▶ [To do]: No pictures go into the copy. Write out every line below exactly.

▶ [The input]:
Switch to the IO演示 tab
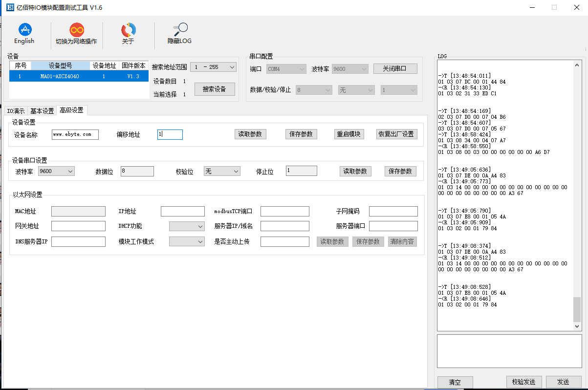The height and width of the screenshot is (390, 588). [16, 111]
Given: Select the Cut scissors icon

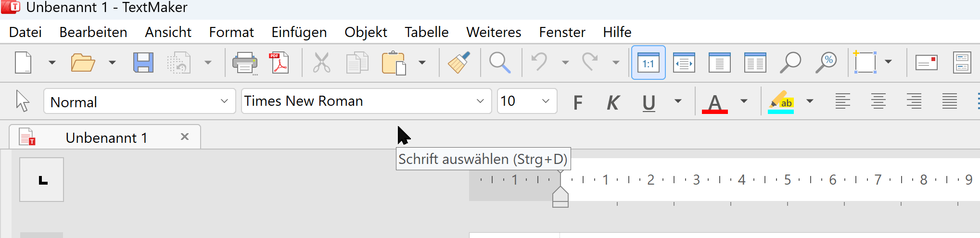Looking at the screenshot, I should click(321, 63).
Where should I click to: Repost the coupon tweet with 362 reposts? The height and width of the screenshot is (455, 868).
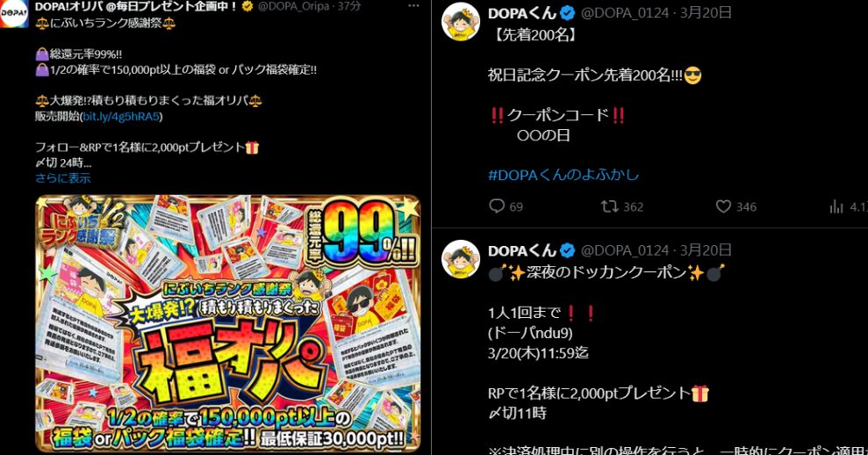(x=609, y=206)
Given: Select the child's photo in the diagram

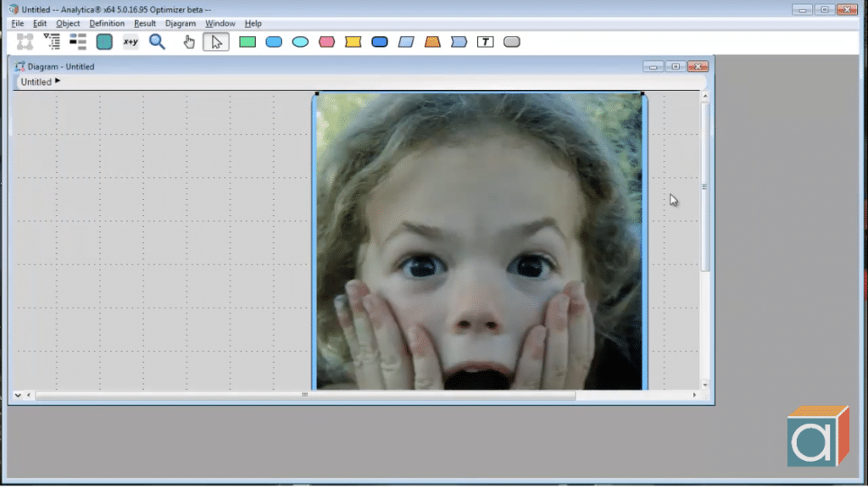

▶ [Expected answer]:
Switch to the IO演示 tab
The height and width of the screenshot is (390, 588). [16, 111]
Given: Select the Cut scissors icon

Looking at the screenshot, I should click(321, 63).
Where should I click to: Repost the coupon tweet with 362 reposts? The height and width of the screenshot is (455, 868).
(x=609, y=206)
Given: Select the child's photo in the diagram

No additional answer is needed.